Stored items from a collection
*** Begin section ***

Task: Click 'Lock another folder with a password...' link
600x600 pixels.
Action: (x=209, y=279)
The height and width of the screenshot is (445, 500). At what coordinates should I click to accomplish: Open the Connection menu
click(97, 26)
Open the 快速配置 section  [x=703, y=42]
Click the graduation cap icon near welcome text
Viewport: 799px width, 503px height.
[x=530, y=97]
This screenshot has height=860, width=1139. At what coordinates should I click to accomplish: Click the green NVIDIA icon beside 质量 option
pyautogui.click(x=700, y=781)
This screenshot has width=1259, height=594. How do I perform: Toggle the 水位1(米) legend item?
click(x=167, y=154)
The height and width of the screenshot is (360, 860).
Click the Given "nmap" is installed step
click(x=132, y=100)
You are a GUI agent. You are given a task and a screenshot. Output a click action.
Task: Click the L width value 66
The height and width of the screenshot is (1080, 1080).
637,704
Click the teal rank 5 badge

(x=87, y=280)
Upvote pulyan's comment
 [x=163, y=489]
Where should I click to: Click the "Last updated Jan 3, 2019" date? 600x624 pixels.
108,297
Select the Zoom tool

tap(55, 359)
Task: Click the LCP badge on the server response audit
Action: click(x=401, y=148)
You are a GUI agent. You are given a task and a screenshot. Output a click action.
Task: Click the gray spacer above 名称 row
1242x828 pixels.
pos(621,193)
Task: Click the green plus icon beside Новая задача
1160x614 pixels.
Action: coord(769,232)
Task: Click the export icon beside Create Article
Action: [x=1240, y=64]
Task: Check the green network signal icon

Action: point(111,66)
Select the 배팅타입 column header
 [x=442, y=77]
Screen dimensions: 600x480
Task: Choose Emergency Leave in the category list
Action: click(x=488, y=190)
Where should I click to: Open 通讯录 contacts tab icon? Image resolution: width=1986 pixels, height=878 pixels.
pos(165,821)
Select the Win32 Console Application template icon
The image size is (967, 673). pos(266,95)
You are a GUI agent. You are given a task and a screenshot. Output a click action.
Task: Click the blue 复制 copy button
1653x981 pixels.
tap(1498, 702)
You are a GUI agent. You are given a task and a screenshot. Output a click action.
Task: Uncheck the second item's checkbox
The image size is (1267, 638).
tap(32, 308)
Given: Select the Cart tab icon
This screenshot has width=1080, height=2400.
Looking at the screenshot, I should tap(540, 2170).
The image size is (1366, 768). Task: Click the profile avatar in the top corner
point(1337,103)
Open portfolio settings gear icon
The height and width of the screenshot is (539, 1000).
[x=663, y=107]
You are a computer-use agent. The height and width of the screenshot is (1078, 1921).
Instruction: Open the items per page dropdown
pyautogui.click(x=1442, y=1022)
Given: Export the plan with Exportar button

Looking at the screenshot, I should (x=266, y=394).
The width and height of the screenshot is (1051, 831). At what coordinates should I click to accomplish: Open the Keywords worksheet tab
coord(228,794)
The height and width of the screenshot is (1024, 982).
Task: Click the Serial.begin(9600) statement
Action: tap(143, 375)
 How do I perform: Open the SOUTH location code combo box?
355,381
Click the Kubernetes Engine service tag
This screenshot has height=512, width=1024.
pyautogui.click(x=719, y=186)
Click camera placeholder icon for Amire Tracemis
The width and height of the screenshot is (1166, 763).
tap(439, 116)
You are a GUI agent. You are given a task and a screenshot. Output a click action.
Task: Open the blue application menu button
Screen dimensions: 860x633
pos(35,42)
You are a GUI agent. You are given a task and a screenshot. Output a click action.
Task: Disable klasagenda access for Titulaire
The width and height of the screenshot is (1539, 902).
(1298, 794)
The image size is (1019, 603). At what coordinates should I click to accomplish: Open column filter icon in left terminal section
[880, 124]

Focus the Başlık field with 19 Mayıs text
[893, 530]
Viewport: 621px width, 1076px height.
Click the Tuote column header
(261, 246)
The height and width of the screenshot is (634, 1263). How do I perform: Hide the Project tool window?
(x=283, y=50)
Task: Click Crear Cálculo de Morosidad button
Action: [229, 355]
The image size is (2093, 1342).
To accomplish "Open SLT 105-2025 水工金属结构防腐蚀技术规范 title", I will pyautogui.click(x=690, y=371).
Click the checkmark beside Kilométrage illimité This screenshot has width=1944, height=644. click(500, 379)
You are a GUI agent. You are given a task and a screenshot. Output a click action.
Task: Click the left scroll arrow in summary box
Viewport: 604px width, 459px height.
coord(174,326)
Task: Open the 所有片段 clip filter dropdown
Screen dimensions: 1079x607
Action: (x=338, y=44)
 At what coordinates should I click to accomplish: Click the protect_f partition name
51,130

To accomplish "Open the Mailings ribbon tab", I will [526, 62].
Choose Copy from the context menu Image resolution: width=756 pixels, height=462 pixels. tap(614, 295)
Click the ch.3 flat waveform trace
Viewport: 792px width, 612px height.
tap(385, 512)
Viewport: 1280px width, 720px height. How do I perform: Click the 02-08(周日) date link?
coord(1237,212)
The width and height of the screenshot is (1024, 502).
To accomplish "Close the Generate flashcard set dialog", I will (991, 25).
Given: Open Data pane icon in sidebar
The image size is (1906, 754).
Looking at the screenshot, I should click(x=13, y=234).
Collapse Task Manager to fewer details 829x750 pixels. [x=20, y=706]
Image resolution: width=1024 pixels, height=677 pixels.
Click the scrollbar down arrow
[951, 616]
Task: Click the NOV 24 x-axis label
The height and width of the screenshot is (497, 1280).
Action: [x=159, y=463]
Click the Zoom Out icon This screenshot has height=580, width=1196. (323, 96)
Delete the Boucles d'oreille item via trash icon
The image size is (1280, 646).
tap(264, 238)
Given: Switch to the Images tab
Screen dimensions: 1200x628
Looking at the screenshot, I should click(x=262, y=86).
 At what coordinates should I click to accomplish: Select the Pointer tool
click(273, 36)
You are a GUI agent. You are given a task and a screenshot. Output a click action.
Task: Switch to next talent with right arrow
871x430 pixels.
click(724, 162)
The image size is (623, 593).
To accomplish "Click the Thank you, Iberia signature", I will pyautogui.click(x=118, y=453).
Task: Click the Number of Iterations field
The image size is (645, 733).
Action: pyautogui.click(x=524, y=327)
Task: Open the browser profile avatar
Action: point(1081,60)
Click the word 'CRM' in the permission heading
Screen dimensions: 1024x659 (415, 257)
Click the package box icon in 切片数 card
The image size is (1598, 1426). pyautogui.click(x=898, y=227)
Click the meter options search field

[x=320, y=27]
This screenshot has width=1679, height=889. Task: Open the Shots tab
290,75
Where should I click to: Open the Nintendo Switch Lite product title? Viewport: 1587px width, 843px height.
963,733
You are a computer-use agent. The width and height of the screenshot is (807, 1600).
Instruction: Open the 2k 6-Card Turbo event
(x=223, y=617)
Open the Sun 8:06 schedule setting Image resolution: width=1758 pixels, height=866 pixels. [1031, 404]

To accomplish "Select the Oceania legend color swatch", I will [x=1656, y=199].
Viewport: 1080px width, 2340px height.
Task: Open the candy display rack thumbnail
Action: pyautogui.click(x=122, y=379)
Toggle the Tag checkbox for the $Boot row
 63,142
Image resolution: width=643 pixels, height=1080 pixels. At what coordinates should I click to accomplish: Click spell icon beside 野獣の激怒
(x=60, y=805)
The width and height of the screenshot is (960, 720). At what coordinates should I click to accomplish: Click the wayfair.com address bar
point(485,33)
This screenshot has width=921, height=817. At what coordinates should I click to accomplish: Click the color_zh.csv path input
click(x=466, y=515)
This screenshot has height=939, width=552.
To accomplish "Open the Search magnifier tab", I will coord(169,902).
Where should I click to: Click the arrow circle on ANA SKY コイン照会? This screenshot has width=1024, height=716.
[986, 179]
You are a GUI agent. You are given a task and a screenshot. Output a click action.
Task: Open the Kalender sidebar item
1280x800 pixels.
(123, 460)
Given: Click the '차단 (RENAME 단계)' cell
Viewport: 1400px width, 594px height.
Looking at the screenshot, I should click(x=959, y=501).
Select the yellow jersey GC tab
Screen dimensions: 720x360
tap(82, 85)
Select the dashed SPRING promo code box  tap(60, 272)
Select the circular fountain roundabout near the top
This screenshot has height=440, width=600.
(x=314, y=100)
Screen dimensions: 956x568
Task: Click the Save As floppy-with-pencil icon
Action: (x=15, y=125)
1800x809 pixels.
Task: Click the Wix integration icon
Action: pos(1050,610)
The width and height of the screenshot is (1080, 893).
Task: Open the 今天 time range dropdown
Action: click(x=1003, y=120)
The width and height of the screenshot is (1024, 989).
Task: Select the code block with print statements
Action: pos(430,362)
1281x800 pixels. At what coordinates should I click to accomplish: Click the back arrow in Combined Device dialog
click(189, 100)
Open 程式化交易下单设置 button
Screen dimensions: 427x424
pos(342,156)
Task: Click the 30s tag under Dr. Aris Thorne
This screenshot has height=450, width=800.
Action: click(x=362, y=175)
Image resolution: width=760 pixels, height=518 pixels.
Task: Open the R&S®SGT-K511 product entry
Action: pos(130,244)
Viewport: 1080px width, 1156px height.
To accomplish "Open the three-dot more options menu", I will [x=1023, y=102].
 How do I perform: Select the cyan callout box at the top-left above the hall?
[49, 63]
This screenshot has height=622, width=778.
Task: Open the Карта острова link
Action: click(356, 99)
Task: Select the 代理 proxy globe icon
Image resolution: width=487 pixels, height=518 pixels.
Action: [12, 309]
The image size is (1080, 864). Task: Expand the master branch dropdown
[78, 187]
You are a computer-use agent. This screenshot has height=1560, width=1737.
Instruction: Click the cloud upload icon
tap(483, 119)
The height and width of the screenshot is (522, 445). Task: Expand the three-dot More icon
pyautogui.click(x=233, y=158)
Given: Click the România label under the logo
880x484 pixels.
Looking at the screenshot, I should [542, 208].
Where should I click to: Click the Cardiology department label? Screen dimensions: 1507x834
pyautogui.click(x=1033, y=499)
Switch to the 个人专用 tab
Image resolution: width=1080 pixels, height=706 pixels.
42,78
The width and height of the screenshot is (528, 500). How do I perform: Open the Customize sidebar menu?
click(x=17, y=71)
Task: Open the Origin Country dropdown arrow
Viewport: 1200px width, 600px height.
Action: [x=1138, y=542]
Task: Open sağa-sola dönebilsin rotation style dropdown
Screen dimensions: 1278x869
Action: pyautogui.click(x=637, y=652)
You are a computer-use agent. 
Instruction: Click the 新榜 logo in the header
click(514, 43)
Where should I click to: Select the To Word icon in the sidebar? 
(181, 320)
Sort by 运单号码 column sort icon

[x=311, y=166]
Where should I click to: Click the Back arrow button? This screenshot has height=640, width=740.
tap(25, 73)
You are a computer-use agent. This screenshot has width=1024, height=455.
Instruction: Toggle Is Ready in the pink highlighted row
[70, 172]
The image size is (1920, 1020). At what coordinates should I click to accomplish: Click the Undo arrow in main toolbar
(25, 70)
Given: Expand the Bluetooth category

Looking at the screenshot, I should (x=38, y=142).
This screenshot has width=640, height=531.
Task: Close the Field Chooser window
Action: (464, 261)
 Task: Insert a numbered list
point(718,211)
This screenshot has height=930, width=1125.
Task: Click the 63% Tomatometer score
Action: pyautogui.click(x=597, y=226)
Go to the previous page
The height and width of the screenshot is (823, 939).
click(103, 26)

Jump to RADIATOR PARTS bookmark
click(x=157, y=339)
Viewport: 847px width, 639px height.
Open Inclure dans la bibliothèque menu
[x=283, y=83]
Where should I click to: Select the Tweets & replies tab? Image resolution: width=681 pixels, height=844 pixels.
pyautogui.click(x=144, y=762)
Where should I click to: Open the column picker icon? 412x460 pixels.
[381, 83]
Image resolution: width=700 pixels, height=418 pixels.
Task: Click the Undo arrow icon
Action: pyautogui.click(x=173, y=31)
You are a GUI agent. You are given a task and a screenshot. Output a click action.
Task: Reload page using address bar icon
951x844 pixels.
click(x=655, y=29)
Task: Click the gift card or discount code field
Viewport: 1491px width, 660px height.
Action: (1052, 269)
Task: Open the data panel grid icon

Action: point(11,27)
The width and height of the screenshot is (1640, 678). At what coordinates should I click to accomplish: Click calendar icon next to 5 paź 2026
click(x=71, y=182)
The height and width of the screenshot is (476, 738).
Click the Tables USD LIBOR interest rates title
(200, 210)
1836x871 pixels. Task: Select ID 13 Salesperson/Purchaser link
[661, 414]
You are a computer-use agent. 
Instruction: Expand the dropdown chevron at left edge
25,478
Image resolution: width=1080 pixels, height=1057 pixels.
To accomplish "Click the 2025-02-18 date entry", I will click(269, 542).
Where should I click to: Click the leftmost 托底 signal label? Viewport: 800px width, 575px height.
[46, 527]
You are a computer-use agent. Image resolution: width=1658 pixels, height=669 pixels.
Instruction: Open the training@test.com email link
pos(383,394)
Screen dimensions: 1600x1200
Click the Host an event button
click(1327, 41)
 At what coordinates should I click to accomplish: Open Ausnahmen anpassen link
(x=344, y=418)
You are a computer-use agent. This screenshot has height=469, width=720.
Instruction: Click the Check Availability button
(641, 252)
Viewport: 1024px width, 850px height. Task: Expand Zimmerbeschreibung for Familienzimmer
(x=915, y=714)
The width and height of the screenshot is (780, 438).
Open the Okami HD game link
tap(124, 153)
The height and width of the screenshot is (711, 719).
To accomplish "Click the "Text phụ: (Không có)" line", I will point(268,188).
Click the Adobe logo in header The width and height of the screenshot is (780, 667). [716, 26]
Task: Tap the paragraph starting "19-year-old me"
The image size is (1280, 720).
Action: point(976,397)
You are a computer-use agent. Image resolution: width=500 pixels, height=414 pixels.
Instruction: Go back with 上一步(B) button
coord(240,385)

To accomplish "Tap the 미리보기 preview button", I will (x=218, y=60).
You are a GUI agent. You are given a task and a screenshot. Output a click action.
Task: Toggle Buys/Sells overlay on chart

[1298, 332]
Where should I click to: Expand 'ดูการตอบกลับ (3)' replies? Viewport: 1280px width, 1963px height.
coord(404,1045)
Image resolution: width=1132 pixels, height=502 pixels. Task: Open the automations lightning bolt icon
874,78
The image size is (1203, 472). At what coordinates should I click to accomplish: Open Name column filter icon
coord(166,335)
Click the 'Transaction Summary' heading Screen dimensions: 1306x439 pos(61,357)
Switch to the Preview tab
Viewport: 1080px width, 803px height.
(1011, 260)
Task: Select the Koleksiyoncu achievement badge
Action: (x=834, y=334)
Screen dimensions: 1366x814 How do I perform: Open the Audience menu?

*** End section ***

Stopping at the line containing "Task: Click the gray spacer above 名称 row", please repeat exactly every line from the very start of the entries, that line included, and nothing more.

Task: Click 'Lock another folder with a password...' link
600x600 pixels.
Action: (x=209, y=279)
The height and width of the screenshot is (445, 500). At what coordinates should I click to accomplish: Open the Connection menu
click(97, 26)
Open the 快速配置 section  [x=703, y=42]
Click the graduation cap icon near welcome text
Viewport: 799px width, 503px height.
[x=530, y=97]
This screenshot has height=860, width=1139. At what coordinates should I click to accomplish: Click the green NVIDIA icon beside 质量 option
pyautogui.click(x=700, y=781)
This screenshot has width=1259, height=594. How do I perform: Toggle the 水位1(米) legend item?
click(x=167, y=154)
The height and width of the screenshot is (360, 860).
Click the Given "nmap" is installed step
click(x=132, y=100)
You are a GUI agent. You are given a task and a screenshot. Output a click action.
Task: Click the L width value 66
The height and width of the screenshot is (1080, 1080).
637,704
Click the teal rank 5 badge

(x=87, y=280)
Upvote pulyan's comment
 [x=163, y=489]
Where should I click to: Click the "Last updated Jan 3, 2019" date? 600x624 pixels.
108,297
Select the Zoom tool

tap(55, 359)
Task: Click the LCP badge on the server response audit
Action: click(x=401, y=148)
You are a GUI agent. You are given a task and a screenshot. Output a click action.
Task: Click the gray spacer above 名称 row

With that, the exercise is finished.